Get the best results from long lenses
Your quick-start guide to getting the best results from super-sized glass
1 Mount the lens
Super-telephoto lenses need to be fixed on sturdy tripods and heads. Position the tripod legs so one extends out underneath the lens and use a sliding quick-release system to enable you to balance the load. Alternatively, consider a gimbal-style head like the one produced by Wimberley.
2 Adjust the settings
Premium lenses such as this Canon EF 500mm f/4L IS II USM have an array of buttons and switches for optimising autofocus performance. To improve AF speed and reduce ‘hunting’ (where the camera doesn’t lock on), there’s a focus preset feature and a focus distance limiter.
3 Avoid the shakes
Press your eye against the viewfinder eyecup and rest a hand on top of the barrel. If it’s an image-stabilised lens, make sure it’s switched to its tripod setting, or its panning setting if you’re shooting action. When you take a picture, gently roll your finger onto the shutter release rather than jabbing it.

Supplied material >>

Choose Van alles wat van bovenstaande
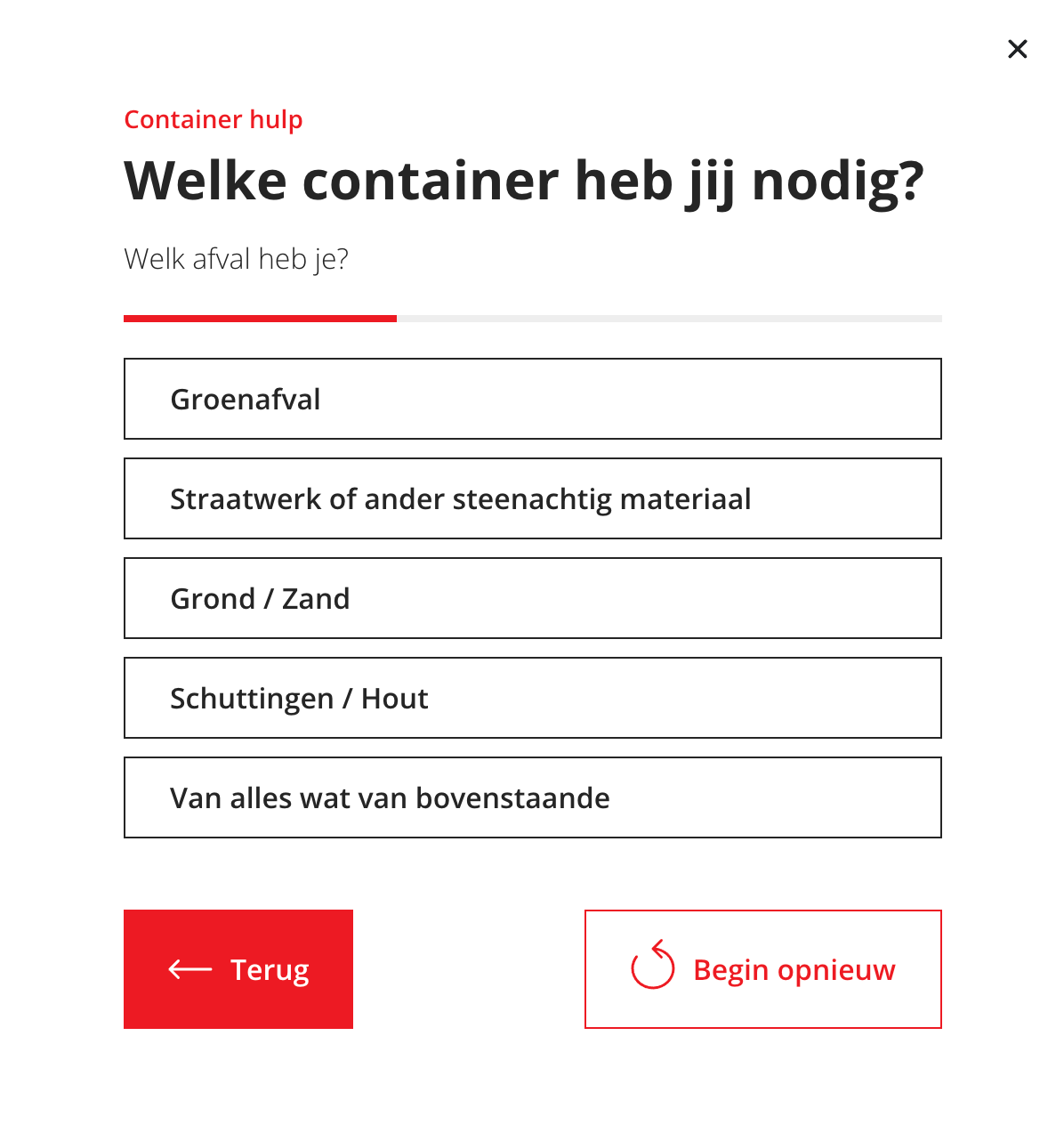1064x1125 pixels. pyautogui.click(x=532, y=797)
...
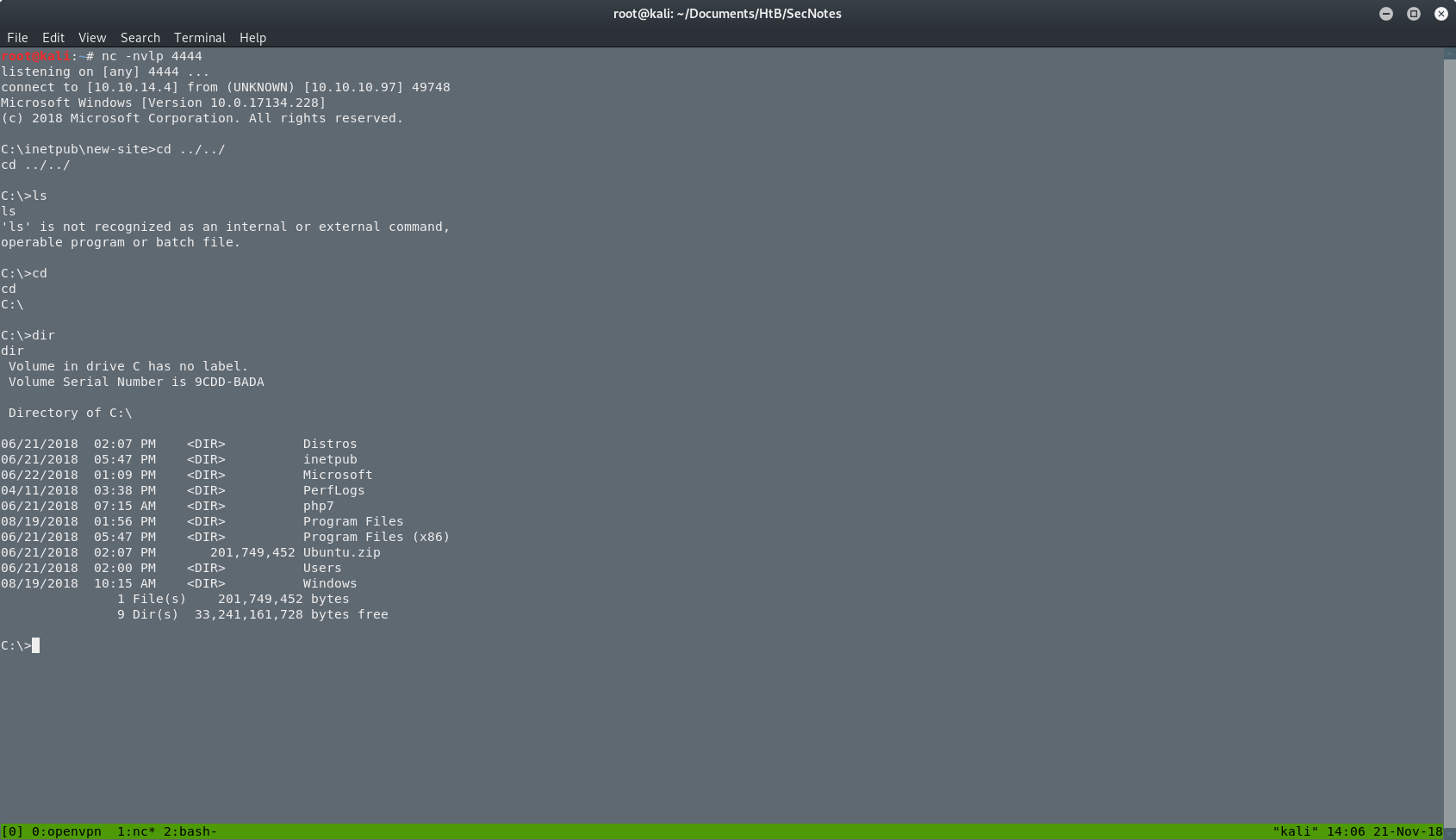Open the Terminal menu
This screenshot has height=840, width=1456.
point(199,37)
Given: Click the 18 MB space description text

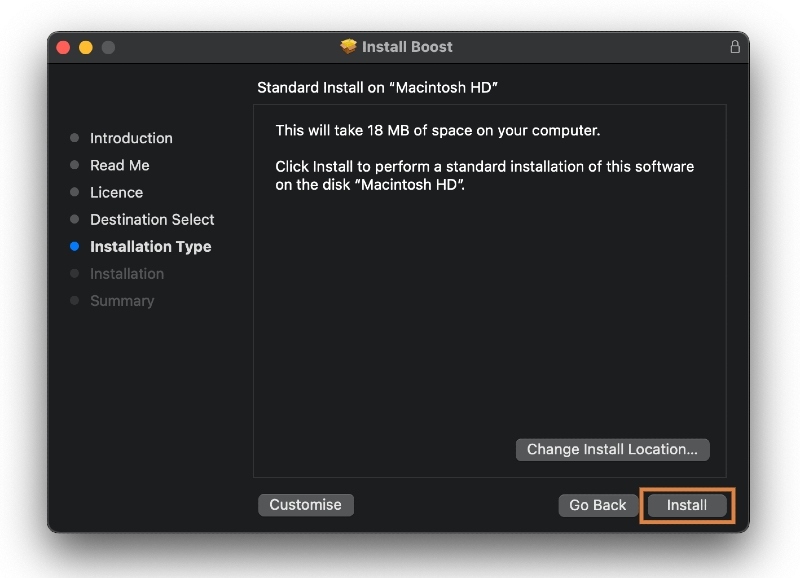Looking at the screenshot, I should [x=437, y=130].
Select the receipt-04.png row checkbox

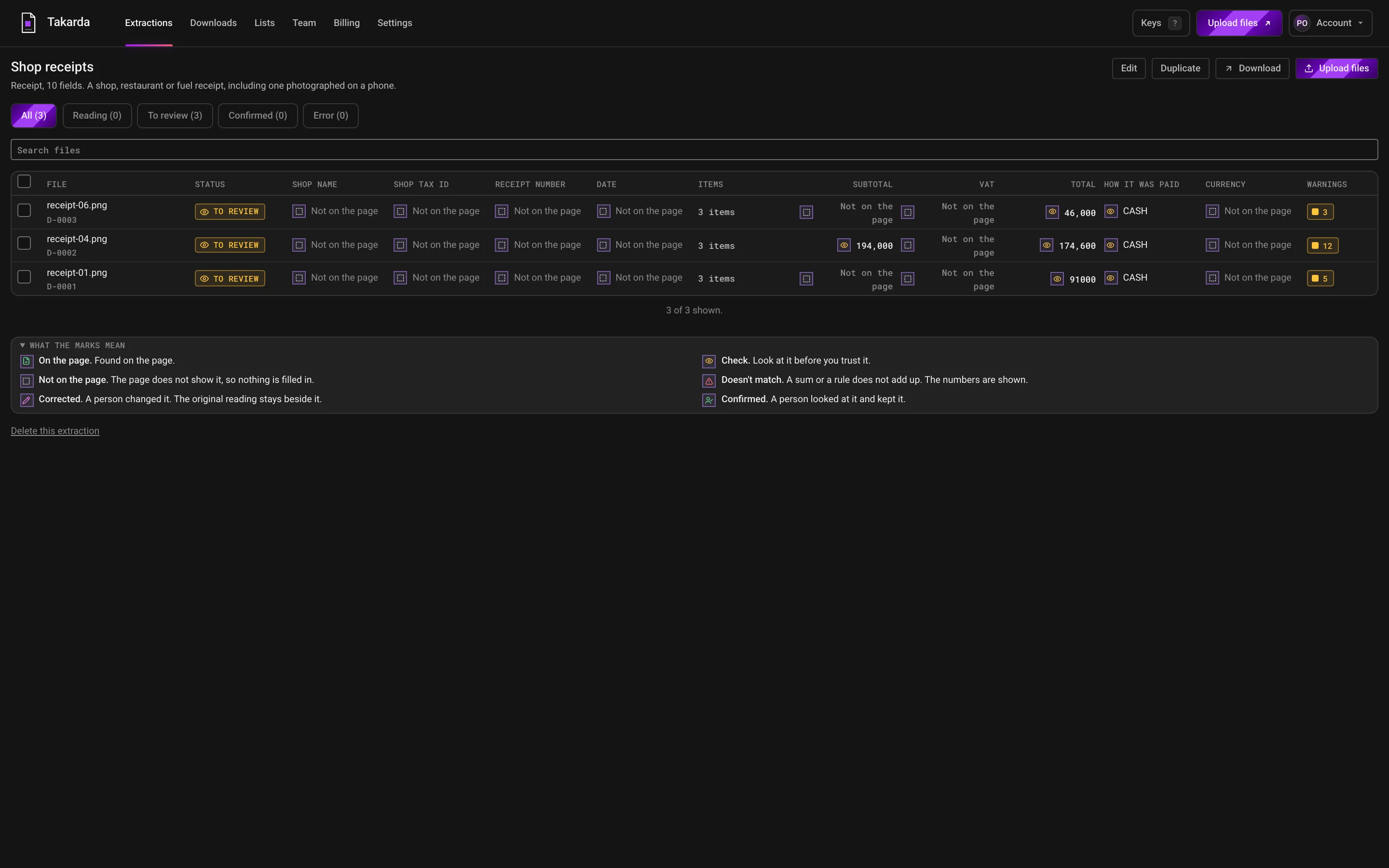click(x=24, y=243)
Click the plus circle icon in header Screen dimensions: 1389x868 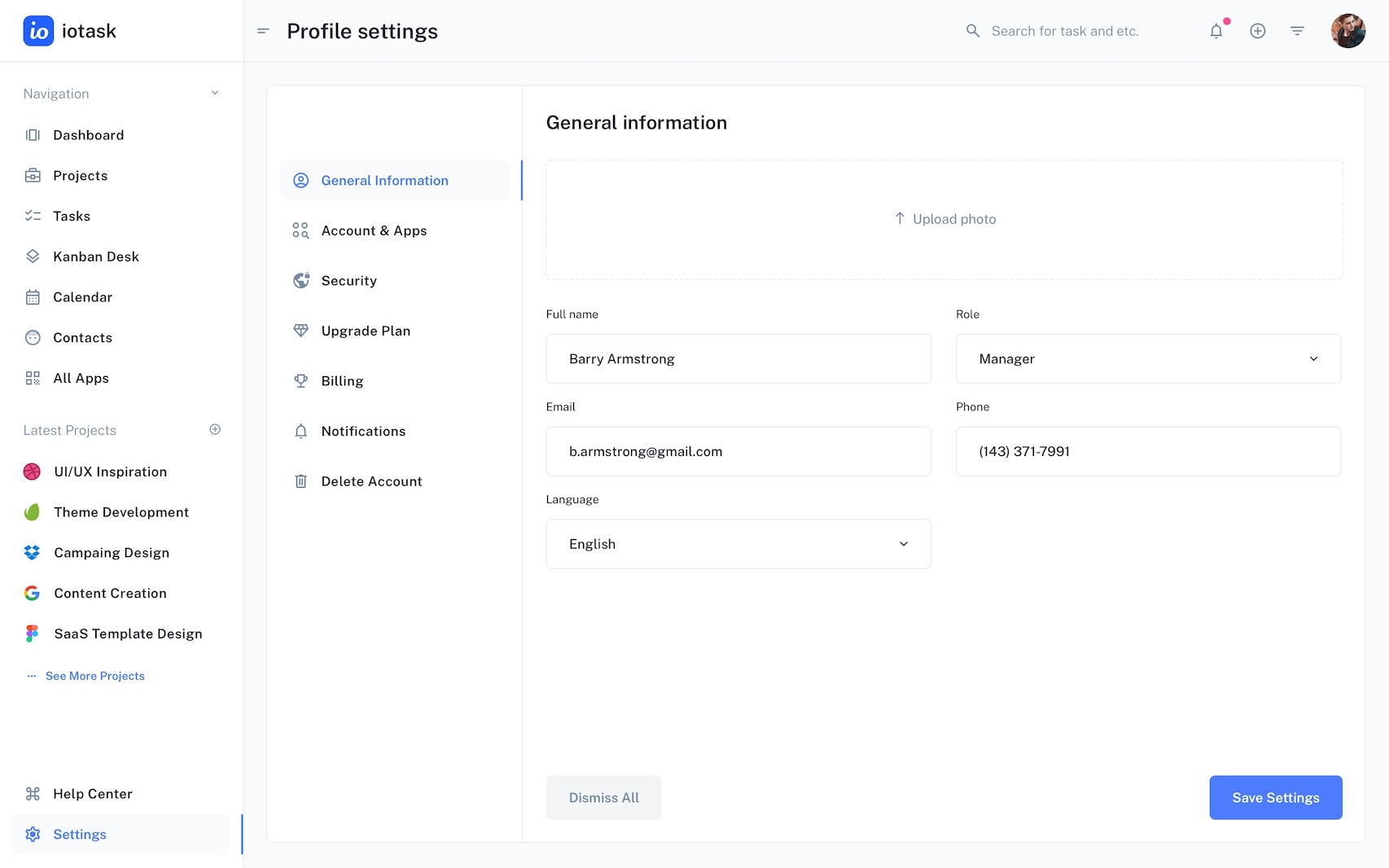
==
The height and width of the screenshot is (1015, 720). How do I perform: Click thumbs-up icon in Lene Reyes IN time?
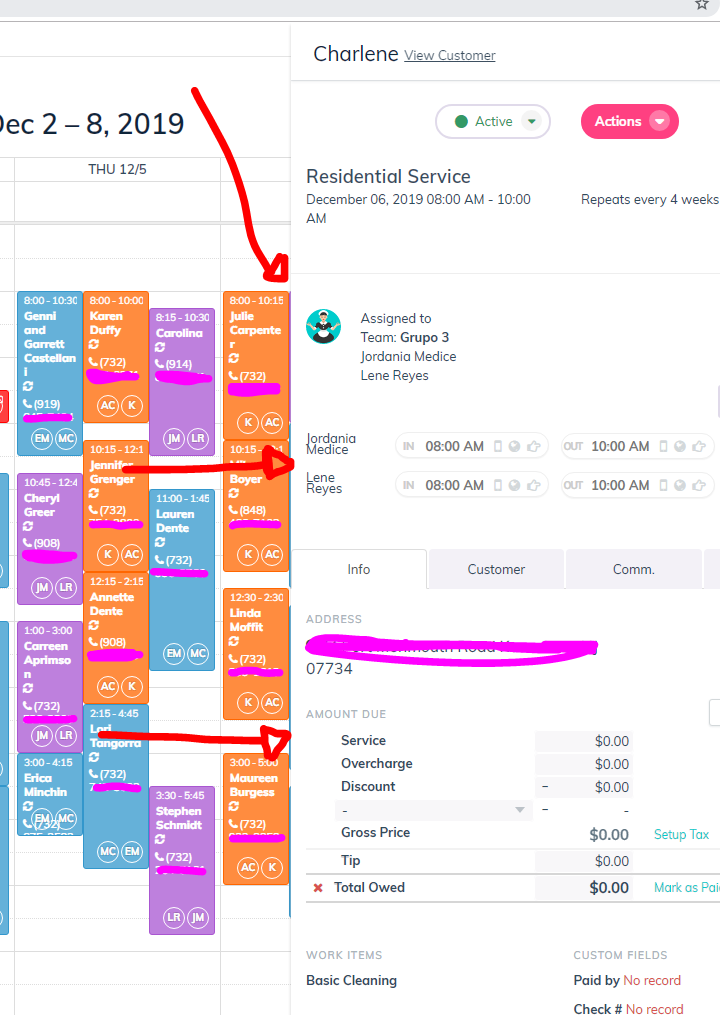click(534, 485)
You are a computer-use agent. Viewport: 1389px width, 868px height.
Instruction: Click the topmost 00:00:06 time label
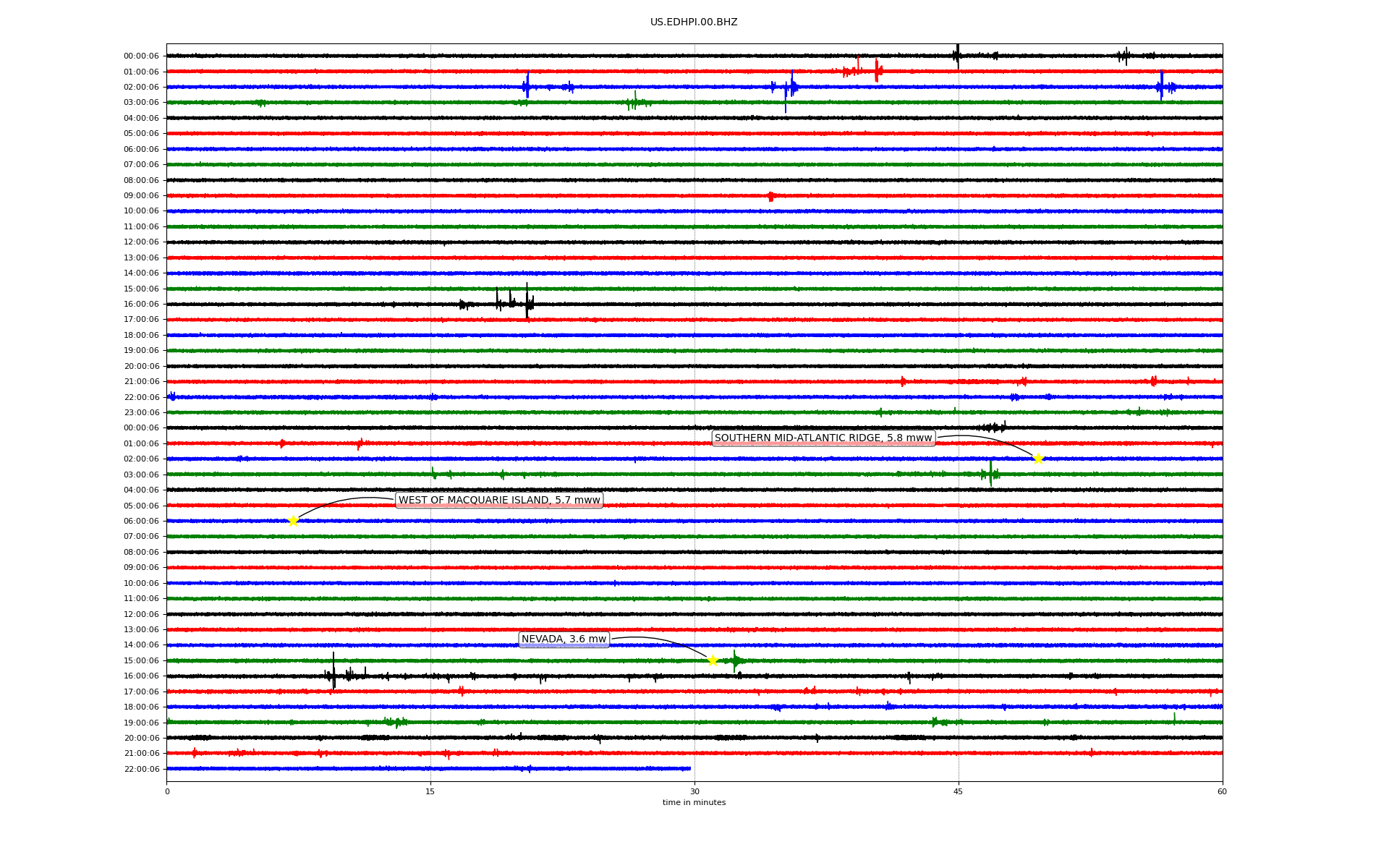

Task list >>
1. Rewrite the long-lens guide starting with "3 Avoid the" and going on through "than jabbing it.", swapping "shutter release" for "shutter button".
2. According to the long-lens guide, which setting should an image-stabilized lens be switched to when shooting action?
The data stands apart from the long-lens guide.

Task-by-task outputs >>
1.
3 Avoid the shakes
Press your eye against the viewfinder eyecup and rest a hand on top of the barrel. If it’s an image-stabilised lens, make sure it’s switched to its tripod setting, or its panning setting if you’re shooting action. When you take a picture, gently roll your finger onto the shutter button rather than jabbing it.

2. Its panning setting.